What you have to do
Please copy out every line of the listing below in which the word "Task" appears.

►

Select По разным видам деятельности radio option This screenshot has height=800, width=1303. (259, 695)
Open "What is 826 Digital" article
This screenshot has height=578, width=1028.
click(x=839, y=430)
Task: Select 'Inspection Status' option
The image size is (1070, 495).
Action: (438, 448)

◄
►

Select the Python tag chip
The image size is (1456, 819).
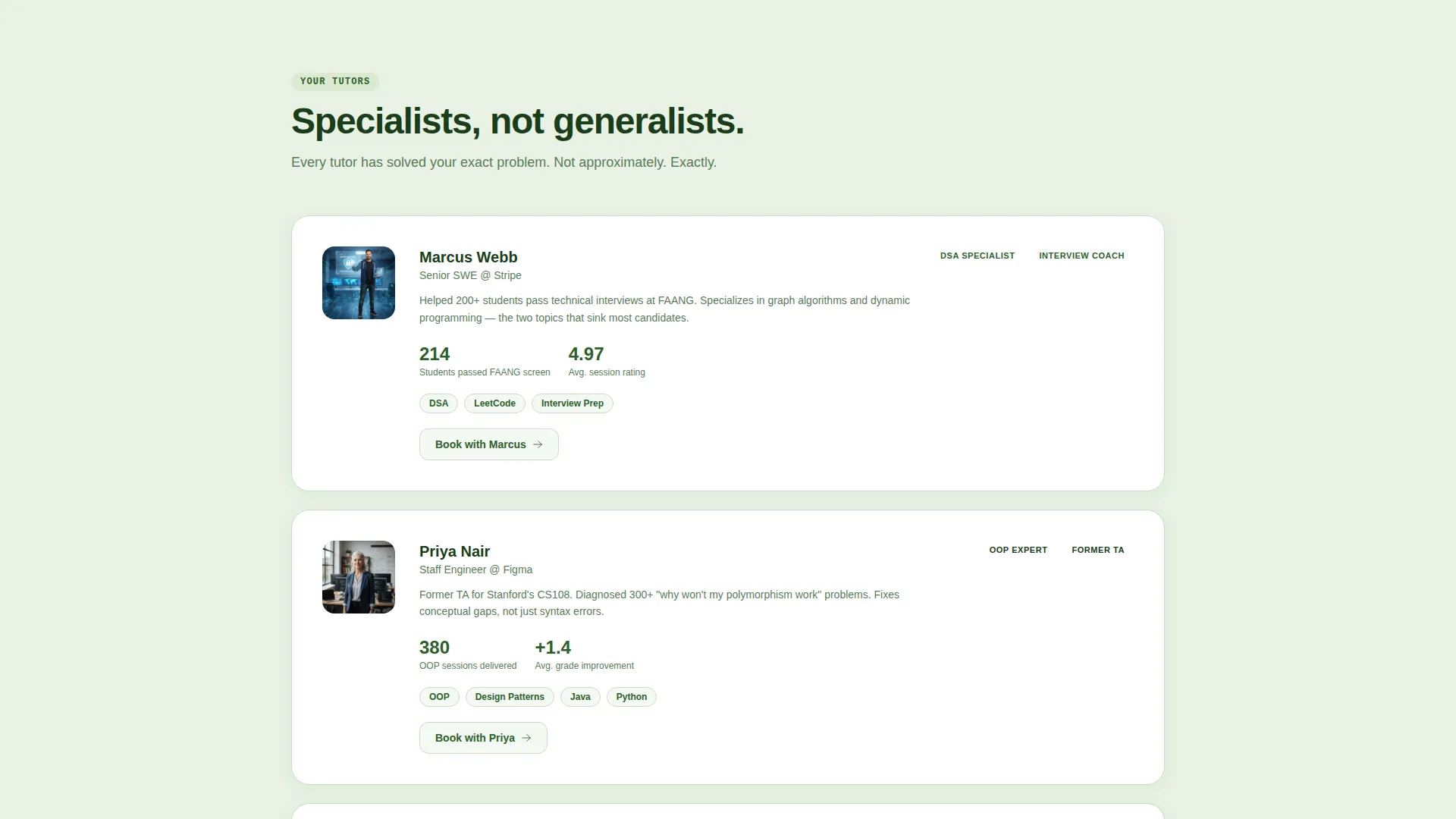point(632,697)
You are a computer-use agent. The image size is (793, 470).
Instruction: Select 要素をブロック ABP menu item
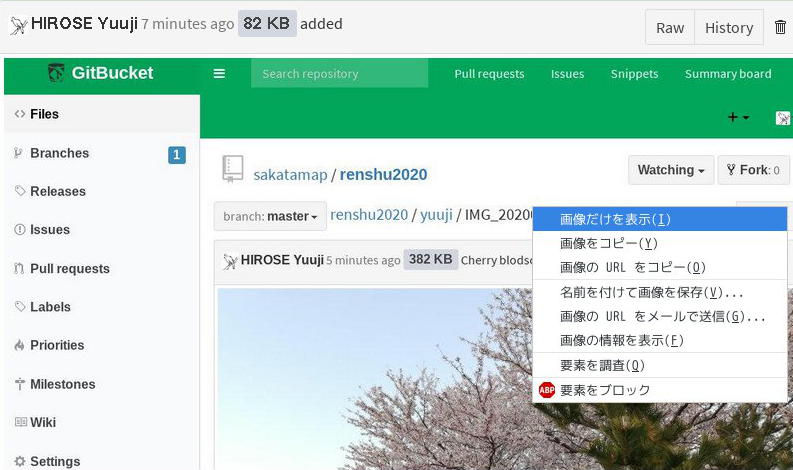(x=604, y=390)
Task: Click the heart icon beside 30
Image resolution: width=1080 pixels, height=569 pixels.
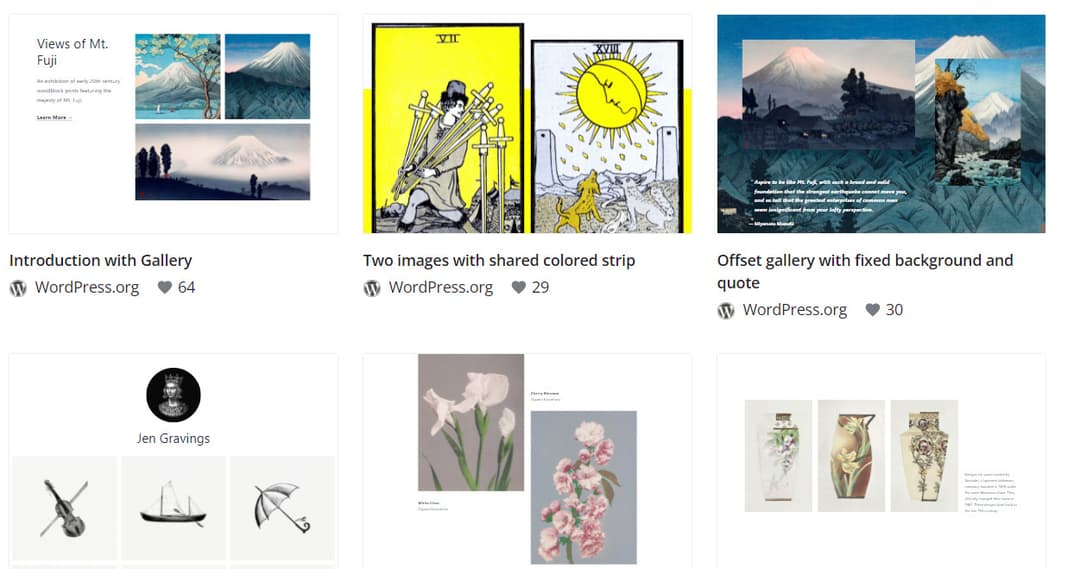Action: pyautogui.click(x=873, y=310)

◄

Reply
Task: Select 'Inspection Status' option
Task: Click the heart icon beside 30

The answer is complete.